Back at the penthouse, she went straight to the guest bathroom.

Ten minutes later, she sat on the floor, knees to her chest.

Two lines.

Not maybe. Not faint.

Positive.

She was pregnant.

With Kade Vale's child.

And no plan. No feelings. No idea what to do next.

---

She didn't tell him that night.

She couldn't.

Instead, she spent the evening on the balcony, bundled in a sweater, the city buzzing beneath her like static. Her thoughts were too loud. Her options too few.

Kade stepped out just after midnight. Not close. Just within view.

"I have people watching Calista," he said. "If she tries to leak the video, we'll intercept it."

Aria didn't respond.

"If you want out," he added, "this is the part where you say so."

She turned slowly.

"I don't want out," she said. "Not yet."

"Why?"

She hesitated. Not ready to drop the weight between them.

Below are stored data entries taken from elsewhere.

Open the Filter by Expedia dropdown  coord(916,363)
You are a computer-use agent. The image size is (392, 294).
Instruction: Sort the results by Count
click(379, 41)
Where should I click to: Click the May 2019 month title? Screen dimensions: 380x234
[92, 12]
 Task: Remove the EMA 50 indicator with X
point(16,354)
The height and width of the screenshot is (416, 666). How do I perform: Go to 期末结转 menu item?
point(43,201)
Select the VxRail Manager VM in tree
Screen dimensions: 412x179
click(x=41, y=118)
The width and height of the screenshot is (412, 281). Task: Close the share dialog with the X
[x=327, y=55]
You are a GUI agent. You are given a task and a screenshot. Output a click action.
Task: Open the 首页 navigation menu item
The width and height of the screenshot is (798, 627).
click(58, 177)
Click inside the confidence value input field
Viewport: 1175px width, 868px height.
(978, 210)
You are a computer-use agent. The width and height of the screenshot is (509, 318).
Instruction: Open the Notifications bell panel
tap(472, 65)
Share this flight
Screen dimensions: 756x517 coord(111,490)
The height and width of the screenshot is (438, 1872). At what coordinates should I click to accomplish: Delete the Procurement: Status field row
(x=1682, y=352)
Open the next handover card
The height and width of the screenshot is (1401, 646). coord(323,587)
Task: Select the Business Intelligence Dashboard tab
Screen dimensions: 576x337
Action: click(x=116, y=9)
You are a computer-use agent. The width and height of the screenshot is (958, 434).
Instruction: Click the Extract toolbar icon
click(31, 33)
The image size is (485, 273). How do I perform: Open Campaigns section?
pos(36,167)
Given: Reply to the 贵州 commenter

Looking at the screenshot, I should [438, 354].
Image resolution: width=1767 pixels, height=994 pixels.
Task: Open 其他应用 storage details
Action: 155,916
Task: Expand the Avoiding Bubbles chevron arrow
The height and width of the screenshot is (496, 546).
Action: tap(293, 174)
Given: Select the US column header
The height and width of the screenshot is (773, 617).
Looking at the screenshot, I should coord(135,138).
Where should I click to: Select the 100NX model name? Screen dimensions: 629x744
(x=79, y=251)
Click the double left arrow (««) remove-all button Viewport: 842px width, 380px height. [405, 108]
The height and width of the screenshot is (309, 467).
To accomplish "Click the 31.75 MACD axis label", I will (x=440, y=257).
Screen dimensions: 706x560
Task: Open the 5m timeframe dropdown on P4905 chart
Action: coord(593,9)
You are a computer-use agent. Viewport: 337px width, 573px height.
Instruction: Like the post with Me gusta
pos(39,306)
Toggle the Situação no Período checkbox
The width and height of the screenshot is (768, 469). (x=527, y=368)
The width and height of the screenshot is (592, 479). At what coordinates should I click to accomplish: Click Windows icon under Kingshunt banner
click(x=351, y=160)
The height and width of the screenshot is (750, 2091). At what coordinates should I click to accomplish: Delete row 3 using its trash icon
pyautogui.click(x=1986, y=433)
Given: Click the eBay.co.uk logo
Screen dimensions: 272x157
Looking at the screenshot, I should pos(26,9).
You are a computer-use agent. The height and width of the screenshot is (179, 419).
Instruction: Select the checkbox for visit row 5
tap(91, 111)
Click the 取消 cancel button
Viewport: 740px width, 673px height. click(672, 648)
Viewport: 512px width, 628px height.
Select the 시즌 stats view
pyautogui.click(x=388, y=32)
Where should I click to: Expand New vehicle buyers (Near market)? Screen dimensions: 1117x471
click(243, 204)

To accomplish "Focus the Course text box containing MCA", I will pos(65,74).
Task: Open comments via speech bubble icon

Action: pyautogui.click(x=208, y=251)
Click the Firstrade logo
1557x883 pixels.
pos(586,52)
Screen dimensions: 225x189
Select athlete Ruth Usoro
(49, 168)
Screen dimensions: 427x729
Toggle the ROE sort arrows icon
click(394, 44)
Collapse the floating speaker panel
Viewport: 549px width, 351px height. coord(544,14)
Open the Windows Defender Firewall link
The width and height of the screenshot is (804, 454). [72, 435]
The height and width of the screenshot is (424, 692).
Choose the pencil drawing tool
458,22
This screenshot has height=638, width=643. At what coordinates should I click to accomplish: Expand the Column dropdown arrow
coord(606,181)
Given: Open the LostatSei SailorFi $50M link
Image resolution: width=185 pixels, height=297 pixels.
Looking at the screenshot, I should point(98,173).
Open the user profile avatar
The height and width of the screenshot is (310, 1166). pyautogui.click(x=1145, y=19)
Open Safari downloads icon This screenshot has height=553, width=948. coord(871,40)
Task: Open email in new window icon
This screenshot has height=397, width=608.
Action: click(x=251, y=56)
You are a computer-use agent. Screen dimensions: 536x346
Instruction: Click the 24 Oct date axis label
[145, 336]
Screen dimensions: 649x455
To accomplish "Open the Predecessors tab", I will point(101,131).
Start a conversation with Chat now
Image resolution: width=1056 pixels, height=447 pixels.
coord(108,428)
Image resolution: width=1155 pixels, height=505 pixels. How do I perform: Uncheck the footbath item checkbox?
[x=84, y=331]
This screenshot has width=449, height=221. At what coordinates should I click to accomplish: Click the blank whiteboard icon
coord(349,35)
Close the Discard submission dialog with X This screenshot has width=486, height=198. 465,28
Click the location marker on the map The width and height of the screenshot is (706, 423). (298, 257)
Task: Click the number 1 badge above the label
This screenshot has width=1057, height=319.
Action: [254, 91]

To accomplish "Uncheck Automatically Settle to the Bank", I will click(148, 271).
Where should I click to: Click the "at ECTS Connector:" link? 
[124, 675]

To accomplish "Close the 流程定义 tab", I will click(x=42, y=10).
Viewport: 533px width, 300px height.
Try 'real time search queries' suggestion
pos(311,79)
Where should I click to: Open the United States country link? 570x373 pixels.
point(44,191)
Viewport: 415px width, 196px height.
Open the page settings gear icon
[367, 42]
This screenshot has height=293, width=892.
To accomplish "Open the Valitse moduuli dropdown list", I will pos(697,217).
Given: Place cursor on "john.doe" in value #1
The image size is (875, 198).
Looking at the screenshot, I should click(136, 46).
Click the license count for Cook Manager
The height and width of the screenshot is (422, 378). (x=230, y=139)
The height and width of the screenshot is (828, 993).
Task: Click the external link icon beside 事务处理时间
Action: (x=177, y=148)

"Because I'm starting to see the man behind the myth. And I don't know if that's better or worse."

Kade gave a short breath. Almost a laugh. Almost not.

"Then you're already ahead of the rest of the world."

She stood.

"Goodnight, Kade."

She walked past him, not looking back.

Inside, her phone buzzed.

Unknown Number.

"You're not as invisible as you think. The baby changes everything."

Her blood ran cold.

She hadn't told anyone.

Not even him.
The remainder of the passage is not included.